Optimizing a variable-rate diffusion to hit an infinitesimal target at a set time

TL;DR

This paper investigates an optimal control problem for a time-changed Bessel process with bounded diffusion rates, aiming to maximize the probability of hitting an infinitesimal target at a fixed future time, revealing that the optimal exponent satisfies a transcendental equation.

Contribution

It introduces a novel stochastic optimization framework for variable-rate diffusion processes and characterizes the optimal hitting probability exponent via a transcendental equation.

Findings

Optimal exponent depends on diffusion rate ratio and process dimension.

The problem reduces to solving a transcendental equation.

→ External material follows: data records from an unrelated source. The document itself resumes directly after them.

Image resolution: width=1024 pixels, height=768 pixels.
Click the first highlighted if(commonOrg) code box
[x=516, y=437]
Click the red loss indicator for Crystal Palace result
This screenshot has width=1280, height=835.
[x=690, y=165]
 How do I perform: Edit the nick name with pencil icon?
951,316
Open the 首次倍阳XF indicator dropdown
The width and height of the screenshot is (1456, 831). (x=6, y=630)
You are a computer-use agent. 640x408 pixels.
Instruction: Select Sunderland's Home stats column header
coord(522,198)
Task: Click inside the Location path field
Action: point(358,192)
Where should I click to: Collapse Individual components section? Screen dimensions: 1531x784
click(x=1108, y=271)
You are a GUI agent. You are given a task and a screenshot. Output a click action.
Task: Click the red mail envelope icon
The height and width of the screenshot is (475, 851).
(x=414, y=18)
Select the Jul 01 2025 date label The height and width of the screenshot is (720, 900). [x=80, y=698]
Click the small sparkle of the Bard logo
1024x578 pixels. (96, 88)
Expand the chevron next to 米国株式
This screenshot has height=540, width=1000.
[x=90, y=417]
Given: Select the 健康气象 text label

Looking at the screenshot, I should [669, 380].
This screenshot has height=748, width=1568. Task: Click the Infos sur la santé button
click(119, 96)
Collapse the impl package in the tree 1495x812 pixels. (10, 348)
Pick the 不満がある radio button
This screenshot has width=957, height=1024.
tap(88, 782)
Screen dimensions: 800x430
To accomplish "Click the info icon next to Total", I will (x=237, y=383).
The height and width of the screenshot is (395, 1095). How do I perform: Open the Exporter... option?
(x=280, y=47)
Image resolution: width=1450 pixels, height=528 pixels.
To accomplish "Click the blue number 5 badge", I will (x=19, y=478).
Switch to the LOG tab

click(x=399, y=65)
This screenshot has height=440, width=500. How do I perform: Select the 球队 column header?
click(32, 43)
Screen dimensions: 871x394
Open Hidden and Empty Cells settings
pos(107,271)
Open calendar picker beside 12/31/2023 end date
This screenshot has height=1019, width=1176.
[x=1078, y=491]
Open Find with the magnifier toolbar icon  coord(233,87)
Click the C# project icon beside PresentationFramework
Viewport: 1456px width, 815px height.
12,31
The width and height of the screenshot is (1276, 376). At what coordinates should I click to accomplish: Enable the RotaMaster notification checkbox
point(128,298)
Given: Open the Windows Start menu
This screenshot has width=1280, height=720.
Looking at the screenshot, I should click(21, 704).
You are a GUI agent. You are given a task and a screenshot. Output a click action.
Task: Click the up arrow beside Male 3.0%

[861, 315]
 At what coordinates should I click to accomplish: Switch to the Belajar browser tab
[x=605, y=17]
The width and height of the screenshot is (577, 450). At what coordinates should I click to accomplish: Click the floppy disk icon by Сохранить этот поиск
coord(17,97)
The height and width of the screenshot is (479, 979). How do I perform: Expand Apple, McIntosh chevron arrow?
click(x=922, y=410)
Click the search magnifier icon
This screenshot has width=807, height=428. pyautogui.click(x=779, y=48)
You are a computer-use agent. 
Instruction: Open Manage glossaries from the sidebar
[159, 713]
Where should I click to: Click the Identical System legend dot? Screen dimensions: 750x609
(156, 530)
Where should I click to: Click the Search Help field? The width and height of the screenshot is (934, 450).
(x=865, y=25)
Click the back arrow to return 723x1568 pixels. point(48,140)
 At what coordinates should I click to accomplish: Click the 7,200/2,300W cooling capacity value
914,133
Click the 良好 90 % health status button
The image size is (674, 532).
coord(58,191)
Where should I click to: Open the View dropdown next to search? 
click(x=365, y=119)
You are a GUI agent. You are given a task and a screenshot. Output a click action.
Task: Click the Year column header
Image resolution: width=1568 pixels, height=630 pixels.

Provides insights into controlling diffusion to maximize hitting probabilities.

Abstract

I consider a stochastic optimization problem for a time-changed Bessel process whose diffusion rate is constrained to be between two positive values $r_{1}<r_{2}$. The problem is to find an optimal adapted strategy for the choice of diffusion rate in order to maximize the chance of hitting an infinitesimal region around the origin at a set time in the future. More precisely, the parameter associated with "the chance of hitting the origin" is the exponent for a singularity induced at the origin of the final time probability density. I show that the optimal exponent solves a transcendental equation depending on the ratio $\frac{r_{2}}{r_{1}}$ and the dimension of the Bessel process.